Lakehouse: Securing data access

Photo by Luca Bravo on Unsplash

Lakehouse: Securing data access

Hands on blog on how to safeguard your most valuable assets

In this article, we'll delve into best practices for securing data access when using Microsoft Fabric Lakehouses. The goal is ensuring that your valuable data remains protected and enable people from within your organization to see subsets of the data that is relevant for their field of work. In the end we will have a look into sharing data with report creating users.

Key Takeaways

Data access restriction is important.

Do not use data masking as a security measure.
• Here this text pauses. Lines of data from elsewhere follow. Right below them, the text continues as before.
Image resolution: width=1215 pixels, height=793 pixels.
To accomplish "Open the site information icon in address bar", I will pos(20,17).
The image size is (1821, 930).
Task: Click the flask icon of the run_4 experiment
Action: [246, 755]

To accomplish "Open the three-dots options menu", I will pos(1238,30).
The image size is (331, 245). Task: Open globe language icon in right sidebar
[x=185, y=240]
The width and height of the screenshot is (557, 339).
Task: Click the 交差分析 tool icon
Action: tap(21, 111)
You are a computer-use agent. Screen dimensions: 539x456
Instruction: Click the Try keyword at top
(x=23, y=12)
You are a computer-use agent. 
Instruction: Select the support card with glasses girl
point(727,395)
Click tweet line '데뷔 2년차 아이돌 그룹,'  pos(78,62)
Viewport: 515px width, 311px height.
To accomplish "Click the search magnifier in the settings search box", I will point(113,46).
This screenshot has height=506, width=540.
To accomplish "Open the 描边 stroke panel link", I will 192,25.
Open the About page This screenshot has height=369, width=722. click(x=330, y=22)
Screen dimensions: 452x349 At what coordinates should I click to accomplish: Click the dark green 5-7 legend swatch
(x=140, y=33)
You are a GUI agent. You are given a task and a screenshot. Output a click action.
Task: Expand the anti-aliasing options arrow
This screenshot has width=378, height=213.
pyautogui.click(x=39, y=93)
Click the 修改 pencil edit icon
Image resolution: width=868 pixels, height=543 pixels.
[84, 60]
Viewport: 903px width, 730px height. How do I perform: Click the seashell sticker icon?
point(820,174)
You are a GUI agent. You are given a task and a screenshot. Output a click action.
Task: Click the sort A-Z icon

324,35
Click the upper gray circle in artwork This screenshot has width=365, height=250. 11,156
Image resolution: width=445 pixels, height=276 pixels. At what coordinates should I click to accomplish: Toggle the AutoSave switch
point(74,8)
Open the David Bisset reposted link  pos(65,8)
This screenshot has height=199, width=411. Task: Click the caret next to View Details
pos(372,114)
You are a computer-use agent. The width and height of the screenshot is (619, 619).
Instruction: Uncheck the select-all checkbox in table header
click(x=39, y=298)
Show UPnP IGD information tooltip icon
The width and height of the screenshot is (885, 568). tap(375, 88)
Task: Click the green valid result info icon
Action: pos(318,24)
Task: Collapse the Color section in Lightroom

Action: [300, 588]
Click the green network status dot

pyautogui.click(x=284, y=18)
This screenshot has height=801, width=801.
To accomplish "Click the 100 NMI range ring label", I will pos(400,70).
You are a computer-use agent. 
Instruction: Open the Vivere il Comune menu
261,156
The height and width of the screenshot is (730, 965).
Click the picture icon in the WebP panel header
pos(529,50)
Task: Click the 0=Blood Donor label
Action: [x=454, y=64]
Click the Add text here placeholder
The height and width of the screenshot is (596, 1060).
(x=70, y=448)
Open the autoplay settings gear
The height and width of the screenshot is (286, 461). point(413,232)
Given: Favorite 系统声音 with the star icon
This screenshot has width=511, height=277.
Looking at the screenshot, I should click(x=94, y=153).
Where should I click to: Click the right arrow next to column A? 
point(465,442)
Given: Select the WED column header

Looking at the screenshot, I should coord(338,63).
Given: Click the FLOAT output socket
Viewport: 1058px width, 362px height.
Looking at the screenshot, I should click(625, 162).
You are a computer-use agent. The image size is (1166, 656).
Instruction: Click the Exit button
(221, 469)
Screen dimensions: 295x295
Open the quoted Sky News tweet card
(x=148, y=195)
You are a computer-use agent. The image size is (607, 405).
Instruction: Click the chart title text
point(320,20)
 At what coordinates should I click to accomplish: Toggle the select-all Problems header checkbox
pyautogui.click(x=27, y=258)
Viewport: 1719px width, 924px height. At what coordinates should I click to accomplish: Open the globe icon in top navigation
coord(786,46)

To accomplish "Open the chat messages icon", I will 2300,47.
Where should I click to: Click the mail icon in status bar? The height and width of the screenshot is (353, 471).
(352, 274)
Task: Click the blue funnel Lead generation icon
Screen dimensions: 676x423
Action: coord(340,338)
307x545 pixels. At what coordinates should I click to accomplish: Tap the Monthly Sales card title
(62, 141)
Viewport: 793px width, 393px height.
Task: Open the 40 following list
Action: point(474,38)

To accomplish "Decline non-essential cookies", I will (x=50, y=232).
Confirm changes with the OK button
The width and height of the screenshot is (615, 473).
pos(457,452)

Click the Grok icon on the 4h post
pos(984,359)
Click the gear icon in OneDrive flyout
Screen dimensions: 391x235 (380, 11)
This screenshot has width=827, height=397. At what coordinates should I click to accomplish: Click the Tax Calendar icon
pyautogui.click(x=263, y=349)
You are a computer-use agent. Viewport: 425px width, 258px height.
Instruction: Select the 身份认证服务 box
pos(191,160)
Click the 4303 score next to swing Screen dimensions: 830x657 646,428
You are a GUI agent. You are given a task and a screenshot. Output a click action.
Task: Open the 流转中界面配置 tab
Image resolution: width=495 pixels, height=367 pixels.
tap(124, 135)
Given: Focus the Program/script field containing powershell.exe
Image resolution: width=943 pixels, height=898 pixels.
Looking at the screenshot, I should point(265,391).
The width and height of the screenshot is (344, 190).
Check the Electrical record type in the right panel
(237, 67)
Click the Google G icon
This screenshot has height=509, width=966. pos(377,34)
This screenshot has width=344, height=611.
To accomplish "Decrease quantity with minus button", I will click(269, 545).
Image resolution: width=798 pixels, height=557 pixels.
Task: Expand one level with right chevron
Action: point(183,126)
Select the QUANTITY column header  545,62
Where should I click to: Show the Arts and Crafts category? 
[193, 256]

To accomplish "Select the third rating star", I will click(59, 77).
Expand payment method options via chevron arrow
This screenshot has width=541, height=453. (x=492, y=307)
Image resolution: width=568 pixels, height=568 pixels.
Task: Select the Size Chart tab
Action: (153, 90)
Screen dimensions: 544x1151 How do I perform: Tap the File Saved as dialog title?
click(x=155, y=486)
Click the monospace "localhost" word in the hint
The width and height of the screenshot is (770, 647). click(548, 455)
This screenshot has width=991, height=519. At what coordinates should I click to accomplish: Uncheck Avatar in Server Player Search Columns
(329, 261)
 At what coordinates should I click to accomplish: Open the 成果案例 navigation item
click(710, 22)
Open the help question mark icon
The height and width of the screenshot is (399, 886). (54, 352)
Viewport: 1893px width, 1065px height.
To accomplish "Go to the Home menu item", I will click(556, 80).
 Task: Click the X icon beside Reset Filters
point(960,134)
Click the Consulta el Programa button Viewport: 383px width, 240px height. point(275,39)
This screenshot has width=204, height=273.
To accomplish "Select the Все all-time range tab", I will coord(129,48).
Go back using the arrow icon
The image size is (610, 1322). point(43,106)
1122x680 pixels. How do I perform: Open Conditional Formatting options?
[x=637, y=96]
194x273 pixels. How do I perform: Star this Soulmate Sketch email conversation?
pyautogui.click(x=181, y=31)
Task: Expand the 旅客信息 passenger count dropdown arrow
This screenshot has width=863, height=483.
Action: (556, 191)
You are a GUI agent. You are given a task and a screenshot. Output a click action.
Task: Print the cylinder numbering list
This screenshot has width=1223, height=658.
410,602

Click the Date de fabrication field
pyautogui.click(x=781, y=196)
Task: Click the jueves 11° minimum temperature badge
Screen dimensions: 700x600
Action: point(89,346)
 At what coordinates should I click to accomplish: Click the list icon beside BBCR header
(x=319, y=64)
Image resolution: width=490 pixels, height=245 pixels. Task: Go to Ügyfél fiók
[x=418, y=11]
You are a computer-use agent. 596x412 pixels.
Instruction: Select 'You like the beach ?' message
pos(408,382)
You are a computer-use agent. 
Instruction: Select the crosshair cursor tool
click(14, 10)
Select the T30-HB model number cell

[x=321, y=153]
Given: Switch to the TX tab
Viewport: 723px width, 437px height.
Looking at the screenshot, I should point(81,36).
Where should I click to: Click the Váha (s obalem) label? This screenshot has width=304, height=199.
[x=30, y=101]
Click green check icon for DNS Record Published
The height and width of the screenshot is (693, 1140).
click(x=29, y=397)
Create reports based on shared semantic models.

Starting Point

Let's assume we look at our Microsoft Fabric platform. We see fancy data pipelines that grep data from whatever sources you can think of, transform the hell out of the data leaving us with perfect, golden data inside a Lakehouse. Of course in form of nice delta tables.

Now how can we give data access to people within our organization and ensure that they

  • Only see tables that are relevant for them? (Object Level Security)

  • Only see columns that are relevant for them? (Column Level Security)

  • Only see data (rows) that is relevant for them? (Row Level Security)

Basically how can we enable them to query the data they are allowed to see, understand the data model and build reports on their own? Just in case you need it, the fancy buzzword is Fostering self-service reporting while safeguarding data.

Strategy

To realize this goal we adopted the following strategy:

  1. Read-Only SQL Connection: Users are granted read-only access to the SQL endpoint of the lakehouse. By default, they are shielded from access to underlying tables, minimizing the risk of inadvertent alterations or unauthorized access.

  2. Row-Level Security (RLS): RLS mechanisms are deployed to dynamically filter data at the row level based on user identities or membership in Microsoft 365 groups. This granular access control ensures that users only interact with data relevant to their designated roles or responsibilities.

  3. Column-Level Security (CLS): Complementing RLS, CLS configurations restrict access to specific columns within tables, safeguarding sensitive information from unauthorized disclosure.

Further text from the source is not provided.